**Task 1**
Write out the whole voicemail forum thread excerpt word for word.

Idk about your current phone but my ancient Android phone has a separate vmail app it came with.


----------



## moproblems99 (Nov 26, 2018)

I have android pure on My MotoX and my voicemails go to....my phone.  Why would they go anywhere else?


----------



## flmatter (Nov 26, 2018)

a quick google for "how to change voicemail from going to gmail to the phone"    brought these up.    have you tried either?  


Can you turn off Google Voice voicemail?
*Switch back to your phone's voicemail*

On your computer, open Google Voice.
At the top left, open Menu Legacy Google Voice. ...
At the top right, open Settings Settings.
Click the "Phones" tab.
Under your forwarding phone, click Deactivate Google voicemail on this phone.
Follow the instructions to turn off Google voicemail.
or

*Turn Google voicemail on or off*
_This feature is not available for work or school accounts._
If you get voicemails on your mobile, home, and work phones, you can use Google voicemail to check them all at once.
*Turn on Google voicemail for a phone*

On your computer, open Google Voice.

**Listed entries**
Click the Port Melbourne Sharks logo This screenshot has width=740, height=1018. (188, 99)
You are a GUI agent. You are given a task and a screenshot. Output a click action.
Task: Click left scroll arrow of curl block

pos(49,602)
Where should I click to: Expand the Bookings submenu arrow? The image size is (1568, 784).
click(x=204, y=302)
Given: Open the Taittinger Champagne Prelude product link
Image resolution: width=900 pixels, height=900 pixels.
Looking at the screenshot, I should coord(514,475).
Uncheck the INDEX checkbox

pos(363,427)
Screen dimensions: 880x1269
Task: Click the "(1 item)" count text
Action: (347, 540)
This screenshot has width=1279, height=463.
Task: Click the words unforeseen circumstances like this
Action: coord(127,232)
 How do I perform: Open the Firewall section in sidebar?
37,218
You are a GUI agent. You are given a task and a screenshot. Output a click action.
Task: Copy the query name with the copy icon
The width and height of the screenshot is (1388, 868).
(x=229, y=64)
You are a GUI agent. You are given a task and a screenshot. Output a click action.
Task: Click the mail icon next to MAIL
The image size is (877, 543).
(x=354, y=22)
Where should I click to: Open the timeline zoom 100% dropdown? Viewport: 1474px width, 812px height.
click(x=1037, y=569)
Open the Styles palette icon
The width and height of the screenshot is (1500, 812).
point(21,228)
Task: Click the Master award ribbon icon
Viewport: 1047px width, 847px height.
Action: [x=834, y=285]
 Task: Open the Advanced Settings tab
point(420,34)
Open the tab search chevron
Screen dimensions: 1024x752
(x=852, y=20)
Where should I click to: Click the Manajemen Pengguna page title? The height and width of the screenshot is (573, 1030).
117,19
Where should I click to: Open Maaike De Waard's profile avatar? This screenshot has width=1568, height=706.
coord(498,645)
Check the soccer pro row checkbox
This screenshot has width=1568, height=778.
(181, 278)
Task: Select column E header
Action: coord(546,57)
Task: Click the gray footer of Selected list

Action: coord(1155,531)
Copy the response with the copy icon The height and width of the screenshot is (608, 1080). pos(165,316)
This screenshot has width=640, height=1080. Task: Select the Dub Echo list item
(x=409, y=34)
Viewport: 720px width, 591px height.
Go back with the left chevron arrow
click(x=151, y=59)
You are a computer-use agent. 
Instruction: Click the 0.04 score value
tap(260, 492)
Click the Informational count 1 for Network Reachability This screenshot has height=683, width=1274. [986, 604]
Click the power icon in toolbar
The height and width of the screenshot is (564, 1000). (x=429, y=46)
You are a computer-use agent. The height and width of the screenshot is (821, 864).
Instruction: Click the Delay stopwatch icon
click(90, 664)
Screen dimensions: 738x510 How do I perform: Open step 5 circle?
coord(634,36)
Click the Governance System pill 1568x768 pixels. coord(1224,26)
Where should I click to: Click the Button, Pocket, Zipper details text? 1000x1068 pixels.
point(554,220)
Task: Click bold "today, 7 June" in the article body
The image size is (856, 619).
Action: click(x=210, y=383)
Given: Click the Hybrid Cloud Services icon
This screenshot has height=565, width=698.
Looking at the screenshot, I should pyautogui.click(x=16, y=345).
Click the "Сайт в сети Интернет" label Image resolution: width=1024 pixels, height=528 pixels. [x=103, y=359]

**Task 2**
Give again, word for word, everything in the records from the start down to the line containing "(x=354, y=22)", both ends included.

**Response 1**
Idk about your current phone but my ancient Android phone has a separate vmail app it came with.


----------



## moproblems99 (Nov 26, 2018)

I have android pure on My MotoX and my voicemails go to....my phone.  Why would they go anywhere else?


----------



## flmatter (Nov 26, 2018)

a quick google for "how to change voicemail from going to gmail to the phone"    brought these up.    have you tried either?  


Can you turn off Google Voice voicemail?
*Switch back to your phone's voicemail*

On your computer, open Google Voice.
At the top left, open Menu Legacy Google Voice. ...
At the top right, open Settings Settings.
Click the "Phones" tab.
Under your forwarding phone, click Deactivate Google voicemail on this phone.
Follow the instructions to turn off Google voicemail.
or

*Turn Google voicemail on or off*
_This feature is not available for work or school accounts._
If you get voicemails on your mobile, home, and work phones, you can use Google voicemail to check them all at once.
*Turn on Google voicemail for a phone*

On your computer, open Google Voice.

**Response 2**
Click the Port Melbourne Sharks logo This screenshot has width=740, height=1018. (188, 99)
You are a GUI agent. You are given a task and a screenshot. Output a click action.
Task: Click left scroll arrow of curl block

pos(49,602)
Where should I click to: Expand the Bookings submenu arrow? The image size is (1568, 784).
click(x=204, y=302)
Given: Open the Taittinger Champagne Prelude product link
Image resolution: width=900 pixels, height=900 pixels.
Looking at the screenshot, I should coord(514,475).
Uncheck the INDEX checkbox

pos(363,427)
Screen dimensions: 880x1269
Task: Click the "(1 item)" count text
Action: (347, 540)
This screenshot has width=1279, height=463.
Task: Click the words unforeseen circumstances like this
Action: coord(127,232)
 How do I perform: Open the Firewall section in sidebar?
37,218
You are a GUI agent. You are given a task and a screenshot. Output a click action.
Task: Copy the query name with the copy icon
The width and height of the screenshot is (1388, 868).
(x=229, y=64)
You are a GUI agent. You are given a task and a screenshot. Output a click action.
Task: Click the mail icon next to MAIL
The image size is (877, 543).
(x=354, y=22)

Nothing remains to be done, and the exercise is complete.